Text Detection + Recognition: PaddleOCR Pipelined on Hailo-8 and Hailo-10H Guide

Majed_Abu_Mokh · August 5, 2025, 4:21pm

This guide provides a high-level overview of the newly added PaddleOCR application, focusing into the internal structure and advanced functionality, the app performs end-to-end text recognition using a two-stage OCR pipeline accelerated by Hailo-8 and Hailo-10H devices.

The pipeline combines:

A text detector to locate text regions
A text recognizer to decode the text inside each region

Example Runs

Single Image:

python3 paddle_ocr.py -n ocr_det.hef ocr.hef -i ocr_img1.png

Folder of Images:

python3 paddle_ocr.py -n ocr_det.hef ocr.hef -i ./my_images/

Video File:

python3 paddle_ocr.py -n ocr_det.hef ocr.hef -i input.mp4

Camera:

python3 paddle_ocr.py -n ocr_det.hef ocr.hef -i camera

Optional: Spell Correction

You can optionally improve OCR text accuracy using a spelling correction dictionary powered by symspellpy

python3 paddle_ocr.py … --use-corrector

Full Pipeline Description

The PaddleOCR app uses a multi-threaded, queue-based pipeline to process input efficiently and asynchronously across multiple stages.

Preprocessing
   ↓
Text Detector (HEF 1)
   ↓
Detection Postprocess → [No Text] → Visualize
   ↓
Text Recognizer (HEF 2)
   ↓
OCR Postprocess
   ↓
Visualization
   ↓ [Output]

1. Preprocessing

Input source can be:
- A single image
- A folder of images
- A video file
- A live camera stream
Each frame is:
- Resized and padded to fit the detector’s input size (while preserving aspect ratio)
- Batched (if batch_size > 1)
Outputs:
- input_frame (for visualization)
- preprocessed_frame (ready for inference)
Sent to: detector_hailo_infer via det_input_queue

2. Text Detection (HEF 1)

Uses the first HEF model to detect text regions
Runs asynchronously using HailoInfer.run()
On inference completion, triggers a callback:
- Packs (original_frame, raw_output_tensor)
Sent to: det_postprocess_queue

3. Detection Postprocessing

Converts the raw heatmap into bounding boxes using DBPostProcess
For each box:
- Crops the region from the original frame
- Resizes it to fit the OCR model’s expected input size (with padding)
- Attaches metadata: frame ID and box location
If no boxes are detected:
- Sends the original frame with empty OCR results directly to visualization
Otherwise:
- Sends: (frame, [resized_crop], (frame_id, box)) to ocr_input_queue

4. Text Recognition (HEF 2)

Uses the second HEF model to recognize text in each cropped region
Also runs asynchronously using HailoInfer.run()
On completion, a callback sends:
- (frame_id, original_frame, ocr_result, box) to ocr_postprocess_queue

5. OCR Postprocessing

Collects all OCR outputs for a given frame (tracked by frame_id)
Keeps track of how many boxes are expected for that frame
Once all OCR results are collected:
- Groups them into one bundle: (frame, list_of_results, list_of_boxes)
- Sends to: vis_output_queue for visualization
Cleans up memory (removes processed frame_id entries)

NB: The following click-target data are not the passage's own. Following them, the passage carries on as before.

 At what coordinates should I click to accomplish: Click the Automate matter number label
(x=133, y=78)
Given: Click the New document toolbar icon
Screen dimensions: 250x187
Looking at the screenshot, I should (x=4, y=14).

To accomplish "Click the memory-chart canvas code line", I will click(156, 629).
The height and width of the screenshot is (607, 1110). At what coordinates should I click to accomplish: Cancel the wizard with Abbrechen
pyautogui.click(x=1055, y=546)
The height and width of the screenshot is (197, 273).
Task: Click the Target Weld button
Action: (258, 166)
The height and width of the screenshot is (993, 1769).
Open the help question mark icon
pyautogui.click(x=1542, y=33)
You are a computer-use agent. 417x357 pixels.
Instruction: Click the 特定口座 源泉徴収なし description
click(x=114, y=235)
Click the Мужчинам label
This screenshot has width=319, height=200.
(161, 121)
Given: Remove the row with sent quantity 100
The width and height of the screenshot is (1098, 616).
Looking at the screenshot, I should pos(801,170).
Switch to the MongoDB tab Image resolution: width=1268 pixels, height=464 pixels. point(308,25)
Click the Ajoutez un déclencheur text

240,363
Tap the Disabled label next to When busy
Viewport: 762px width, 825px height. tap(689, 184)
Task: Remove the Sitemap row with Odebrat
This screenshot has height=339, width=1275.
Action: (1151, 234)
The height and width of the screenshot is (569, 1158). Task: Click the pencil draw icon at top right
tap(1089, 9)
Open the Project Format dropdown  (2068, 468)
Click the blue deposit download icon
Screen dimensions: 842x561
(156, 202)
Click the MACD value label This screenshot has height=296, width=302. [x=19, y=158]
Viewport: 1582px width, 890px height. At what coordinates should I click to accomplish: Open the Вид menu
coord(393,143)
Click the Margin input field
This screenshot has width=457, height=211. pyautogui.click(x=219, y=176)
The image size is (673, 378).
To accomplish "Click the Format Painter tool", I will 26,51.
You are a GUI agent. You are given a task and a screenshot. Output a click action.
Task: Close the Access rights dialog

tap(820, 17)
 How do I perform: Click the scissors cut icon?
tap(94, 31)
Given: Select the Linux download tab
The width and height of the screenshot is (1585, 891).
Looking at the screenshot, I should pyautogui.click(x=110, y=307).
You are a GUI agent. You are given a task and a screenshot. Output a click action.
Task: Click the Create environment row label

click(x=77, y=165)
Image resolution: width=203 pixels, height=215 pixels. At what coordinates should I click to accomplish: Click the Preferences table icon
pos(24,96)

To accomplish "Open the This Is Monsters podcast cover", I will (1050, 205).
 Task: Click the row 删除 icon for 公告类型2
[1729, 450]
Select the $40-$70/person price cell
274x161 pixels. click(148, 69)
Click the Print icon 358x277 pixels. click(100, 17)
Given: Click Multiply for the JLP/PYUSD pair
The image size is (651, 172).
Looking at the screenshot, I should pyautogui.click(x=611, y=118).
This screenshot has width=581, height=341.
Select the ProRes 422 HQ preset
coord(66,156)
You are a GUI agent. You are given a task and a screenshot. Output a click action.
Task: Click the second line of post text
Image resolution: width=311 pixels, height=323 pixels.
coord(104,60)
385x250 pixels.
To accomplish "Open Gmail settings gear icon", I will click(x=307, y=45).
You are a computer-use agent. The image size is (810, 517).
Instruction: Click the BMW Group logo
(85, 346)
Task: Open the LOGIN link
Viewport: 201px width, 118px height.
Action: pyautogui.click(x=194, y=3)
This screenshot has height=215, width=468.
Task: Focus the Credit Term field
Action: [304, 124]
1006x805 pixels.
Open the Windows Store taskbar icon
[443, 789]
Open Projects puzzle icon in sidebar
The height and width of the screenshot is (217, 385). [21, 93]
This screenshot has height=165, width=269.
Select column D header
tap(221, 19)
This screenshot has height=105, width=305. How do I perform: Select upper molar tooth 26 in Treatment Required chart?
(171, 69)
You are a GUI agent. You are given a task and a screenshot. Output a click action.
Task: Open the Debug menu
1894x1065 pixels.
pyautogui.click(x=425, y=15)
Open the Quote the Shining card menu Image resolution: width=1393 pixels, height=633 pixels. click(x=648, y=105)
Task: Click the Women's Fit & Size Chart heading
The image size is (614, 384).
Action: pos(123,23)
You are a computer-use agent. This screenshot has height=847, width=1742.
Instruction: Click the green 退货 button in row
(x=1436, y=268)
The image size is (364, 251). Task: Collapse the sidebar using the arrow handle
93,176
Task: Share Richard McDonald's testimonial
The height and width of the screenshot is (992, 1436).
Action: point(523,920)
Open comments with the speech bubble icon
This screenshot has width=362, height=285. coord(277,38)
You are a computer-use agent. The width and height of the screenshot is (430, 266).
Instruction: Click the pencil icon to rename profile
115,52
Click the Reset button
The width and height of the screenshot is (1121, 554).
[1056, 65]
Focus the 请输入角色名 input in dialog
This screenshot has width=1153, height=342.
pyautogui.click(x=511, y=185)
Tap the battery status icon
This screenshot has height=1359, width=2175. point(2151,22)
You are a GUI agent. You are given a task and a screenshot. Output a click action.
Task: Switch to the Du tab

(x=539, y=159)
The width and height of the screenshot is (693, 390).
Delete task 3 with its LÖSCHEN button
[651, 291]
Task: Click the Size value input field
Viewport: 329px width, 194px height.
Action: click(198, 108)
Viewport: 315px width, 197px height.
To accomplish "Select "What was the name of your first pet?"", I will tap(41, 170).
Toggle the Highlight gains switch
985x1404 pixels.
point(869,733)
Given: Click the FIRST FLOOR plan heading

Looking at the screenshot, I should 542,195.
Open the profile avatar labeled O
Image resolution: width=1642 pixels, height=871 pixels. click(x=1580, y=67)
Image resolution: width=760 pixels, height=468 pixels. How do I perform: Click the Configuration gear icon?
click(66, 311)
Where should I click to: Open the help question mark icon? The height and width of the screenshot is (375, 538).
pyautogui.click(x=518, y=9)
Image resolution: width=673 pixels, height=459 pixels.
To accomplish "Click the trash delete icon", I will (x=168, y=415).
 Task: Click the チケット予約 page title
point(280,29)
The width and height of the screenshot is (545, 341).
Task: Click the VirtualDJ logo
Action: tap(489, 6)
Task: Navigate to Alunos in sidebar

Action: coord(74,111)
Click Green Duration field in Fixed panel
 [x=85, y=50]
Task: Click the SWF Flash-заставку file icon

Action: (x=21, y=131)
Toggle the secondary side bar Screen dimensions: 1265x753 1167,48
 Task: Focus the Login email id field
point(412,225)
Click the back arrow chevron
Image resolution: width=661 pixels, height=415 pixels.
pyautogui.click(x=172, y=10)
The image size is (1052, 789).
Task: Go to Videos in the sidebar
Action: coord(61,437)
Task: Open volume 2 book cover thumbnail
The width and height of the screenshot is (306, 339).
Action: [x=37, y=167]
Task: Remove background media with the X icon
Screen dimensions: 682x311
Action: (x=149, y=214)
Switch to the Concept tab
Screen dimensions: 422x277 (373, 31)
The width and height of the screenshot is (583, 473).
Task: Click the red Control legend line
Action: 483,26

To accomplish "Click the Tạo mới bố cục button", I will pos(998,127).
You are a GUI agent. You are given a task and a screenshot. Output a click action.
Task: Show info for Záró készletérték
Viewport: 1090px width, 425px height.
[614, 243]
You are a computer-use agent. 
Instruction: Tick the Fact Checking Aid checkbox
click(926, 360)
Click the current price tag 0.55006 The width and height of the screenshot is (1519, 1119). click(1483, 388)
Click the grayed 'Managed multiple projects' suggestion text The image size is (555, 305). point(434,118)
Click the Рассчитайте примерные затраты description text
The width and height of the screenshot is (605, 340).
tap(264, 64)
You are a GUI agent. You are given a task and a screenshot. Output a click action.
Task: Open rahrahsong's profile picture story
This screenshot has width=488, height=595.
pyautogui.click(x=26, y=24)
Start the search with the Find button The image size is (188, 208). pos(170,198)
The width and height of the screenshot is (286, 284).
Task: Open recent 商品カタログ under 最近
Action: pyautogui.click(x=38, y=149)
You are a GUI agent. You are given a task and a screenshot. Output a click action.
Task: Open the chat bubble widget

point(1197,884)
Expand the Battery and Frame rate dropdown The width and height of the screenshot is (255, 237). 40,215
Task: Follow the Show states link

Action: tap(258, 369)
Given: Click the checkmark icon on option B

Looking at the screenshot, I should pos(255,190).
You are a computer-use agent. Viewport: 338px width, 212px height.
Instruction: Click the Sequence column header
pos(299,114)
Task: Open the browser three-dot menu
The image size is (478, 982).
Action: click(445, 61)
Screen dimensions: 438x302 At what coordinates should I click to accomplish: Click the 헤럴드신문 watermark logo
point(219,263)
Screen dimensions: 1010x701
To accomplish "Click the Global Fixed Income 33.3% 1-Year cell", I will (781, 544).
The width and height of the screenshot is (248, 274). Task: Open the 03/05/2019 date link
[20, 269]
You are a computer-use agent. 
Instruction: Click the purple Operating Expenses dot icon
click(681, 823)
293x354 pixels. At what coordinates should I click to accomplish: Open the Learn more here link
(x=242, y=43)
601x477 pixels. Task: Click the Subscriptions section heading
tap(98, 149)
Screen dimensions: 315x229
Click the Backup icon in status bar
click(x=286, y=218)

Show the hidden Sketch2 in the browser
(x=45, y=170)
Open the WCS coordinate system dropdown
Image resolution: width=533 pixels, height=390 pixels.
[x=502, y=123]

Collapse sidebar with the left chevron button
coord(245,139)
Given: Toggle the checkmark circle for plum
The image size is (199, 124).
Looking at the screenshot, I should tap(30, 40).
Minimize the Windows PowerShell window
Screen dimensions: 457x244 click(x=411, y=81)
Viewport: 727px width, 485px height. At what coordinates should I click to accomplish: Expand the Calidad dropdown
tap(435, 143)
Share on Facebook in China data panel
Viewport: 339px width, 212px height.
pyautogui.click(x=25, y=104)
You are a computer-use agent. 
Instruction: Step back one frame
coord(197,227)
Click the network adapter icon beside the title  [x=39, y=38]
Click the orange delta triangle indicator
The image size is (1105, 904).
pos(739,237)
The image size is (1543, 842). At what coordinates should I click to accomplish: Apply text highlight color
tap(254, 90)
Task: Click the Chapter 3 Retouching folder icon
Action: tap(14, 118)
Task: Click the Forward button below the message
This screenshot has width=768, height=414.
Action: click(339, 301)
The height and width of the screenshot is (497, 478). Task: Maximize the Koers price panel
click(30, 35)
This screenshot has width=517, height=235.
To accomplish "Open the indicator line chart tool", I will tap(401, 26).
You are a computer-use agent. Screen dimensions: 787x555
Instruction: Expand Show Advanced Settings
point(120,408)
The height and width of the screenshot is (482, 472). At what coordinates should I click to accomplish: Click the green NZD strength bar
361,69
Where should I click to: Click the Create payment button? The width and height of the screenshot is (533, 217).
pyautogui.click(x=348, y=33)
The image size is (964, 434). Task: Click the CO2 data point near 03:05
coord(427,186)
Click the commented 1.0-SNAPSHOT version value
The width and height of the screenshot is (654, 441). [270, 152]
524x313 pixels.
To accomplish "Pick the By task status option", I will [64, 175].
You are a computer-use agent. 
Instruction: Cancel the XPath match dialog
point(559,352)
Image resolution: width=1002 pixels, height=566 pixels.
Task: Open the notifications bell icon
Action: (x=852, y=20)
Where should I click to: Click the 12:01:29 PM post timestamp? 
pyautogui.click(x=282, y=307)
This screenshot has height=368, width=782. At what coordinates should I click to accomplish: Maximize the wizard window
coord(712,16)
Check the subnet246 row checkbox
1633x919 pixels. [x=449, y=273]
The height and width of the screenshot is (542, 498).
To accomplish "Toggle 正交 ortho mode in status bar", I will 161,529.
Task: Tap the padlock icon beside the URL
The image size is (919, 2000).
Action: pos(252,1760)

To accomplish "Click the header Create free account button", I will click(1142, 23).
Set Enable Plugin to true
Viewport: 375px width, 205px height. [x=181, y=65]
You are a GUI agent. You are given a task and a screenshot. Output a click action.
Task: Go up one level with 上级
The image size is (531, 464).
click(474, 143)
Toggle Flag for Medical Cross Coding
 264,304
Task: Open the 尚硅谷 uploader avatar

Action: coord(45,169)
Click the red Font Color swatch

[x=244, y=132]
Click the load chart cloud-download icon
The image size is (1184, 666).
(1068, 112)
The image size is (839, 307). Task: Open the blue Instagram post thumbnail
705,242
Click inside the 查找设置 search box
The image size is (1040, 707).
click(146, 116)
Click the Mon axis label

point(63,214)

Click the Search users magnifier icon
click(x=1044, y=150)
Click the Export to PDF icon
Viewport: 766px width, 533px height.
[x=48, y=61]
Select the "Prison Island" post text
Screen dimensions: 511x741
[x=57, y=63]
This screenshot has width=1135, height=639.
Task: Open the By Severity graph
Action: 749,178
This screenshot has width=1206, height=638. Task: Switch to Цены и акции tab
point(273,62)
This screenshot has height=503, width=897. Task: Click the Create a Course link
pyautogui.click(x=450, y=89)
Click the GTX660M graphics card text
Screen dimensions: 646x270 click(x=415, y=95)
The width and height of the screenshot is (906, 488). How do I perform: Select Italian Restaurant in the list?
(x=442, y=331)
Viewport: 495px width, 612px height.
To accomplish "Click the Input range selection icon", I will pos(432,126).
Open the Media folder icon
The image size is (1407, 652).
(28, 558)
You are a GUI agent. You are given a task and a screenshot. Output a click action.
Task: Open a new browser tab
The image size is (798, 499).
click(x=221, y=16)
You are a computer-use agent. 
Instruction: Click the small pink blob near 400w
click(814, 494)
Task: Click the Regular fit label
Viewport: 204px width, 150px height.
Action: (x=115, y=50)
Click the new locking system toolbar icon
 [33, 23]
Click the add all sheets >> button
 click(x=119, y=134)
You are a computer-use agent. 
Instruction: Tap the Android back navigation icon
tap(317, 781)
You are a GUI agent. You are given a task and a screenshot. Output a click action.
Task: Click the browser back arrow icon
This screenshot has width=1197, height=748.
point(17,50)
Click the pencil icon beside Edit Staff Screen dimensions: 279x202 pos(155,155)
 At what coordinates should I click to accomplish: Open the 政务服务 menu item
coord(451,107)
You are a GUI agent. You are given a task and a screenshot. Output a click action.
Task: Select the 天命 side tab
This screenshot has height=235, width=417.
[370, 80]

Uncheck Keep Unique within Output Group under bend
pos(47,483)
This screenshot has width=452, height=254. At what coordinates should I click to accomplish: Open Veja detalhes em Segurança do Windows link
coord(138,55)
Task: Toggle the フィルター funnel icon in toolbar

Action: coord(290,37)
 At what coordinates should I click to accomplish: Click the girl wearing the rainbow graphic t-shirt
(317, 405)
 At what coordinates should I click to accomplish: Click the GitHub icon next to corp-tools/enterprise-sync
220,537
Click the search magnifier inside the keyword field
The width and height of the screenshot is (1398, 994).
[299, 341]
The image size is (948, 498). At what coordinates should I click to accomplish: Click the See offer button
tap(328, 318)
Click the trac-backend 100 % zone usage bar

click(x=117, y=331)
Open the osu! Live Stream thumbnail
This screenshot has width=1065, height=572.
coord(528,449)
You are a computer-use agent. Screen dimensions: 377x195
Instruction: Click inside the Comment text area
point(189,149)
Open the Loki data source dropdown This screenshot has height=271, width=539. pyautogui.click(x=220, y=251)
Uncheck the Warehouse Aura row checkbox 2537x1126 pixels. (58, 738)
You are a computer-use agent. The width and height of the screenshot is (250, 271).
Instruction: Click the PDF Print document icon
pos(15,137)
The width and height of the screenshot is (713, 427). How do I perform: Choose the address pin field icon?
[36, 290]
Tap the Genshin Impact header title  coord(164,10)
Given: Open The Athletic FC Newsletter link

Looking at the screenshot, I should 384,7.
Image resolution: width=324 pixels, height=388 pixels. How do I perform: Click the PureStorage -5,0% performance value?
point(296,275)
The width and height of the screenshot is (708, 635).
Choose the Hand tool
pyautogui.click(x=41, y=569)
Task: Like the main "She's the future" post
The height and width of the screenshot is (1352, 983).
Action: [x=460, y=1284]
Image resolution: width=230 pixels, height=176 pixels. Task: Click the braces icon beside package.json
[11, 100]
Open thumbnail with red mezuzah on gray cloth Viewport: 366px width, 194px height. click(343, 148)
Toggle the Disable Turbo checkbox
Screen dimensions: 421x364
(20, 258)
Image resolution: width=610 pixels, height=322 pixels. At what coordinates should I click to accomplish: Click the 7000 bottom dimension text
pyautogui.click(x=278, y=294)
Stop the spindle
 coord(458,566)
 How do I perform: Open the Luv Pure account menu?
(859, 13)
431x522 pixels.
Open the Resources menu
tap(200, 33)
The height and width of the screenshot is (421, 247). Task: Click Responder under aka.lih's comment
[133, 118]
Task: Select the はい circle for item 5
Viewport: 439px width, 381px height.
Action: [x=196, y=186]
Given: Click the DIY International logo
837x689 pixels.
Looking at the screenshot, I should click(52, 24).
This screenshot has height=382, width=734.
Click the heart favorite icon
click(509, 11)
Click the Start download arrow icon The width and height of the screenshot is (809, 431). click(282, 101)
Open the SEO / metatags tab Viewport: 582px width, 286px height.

6. Visualization & Rendering

Uses the inference_result_handler() to:
- Decode OCR model outputs into readable text
- (Optionally) apply spell correction using SymSpell if --use-corrector is set
Draws the results:
- Left side: original image
- Right side: same image with OCR results written inside white boxes
Saves each frame (image/video) to --output-dir
Optionally displays FPS if --show-fps is enabled

Threads Overview

Each of these stages runs in a separate thread:

Thread	Role
`preprocess_thread`	Prepares and resizes input
`det_thread`	Runs text detection HEF
`detection_postprocess`	Extracts boxes, crops, resizes
`ocr_thread`	Runs text recognition HEF
`ocr_postprocess`	Groups and synchronizes OCR results
`vis_postprocess`	Handles decoding, correction, and rendering

Internal Queues

Queue Name	Purpose
`det_input_queue`	Holds original + preprocessed frames for the detector inference engine
`det_postprocess_queue`	Receives detection outputs (raw tensors + original frames) for postprocessing
`ocr_input_queue`	Carries cropped text regions + metadata to the OCR inference engine
`ocr_postprocess_queue`	Receives OCR model outputs along with original frame and box info
`vis_output_queue`	Collects final grouped results (frame, texts, boxes) for visualization and output

shashi · August 5, 2025, 4:26pm

Hi @Majed_Abu_Mokh

Is there a github repo or a shared folder that contains these hef models?

nina-vilela · August 5, 2025, 4:32pm

hey @shashi,

The example includes a bash script for downloading the relevant HEF files (download_resources.sh)

shashi · August 5, 2025, 4:35pm

@nina-vilela

Thanks. For some reason, I could not see the link to the github repo when I posted my message.

Aleksei_Markov · August 6, 2025, 2:32am

Hi @Majed_Abu_Mokh , do you have models for Hailo8l ?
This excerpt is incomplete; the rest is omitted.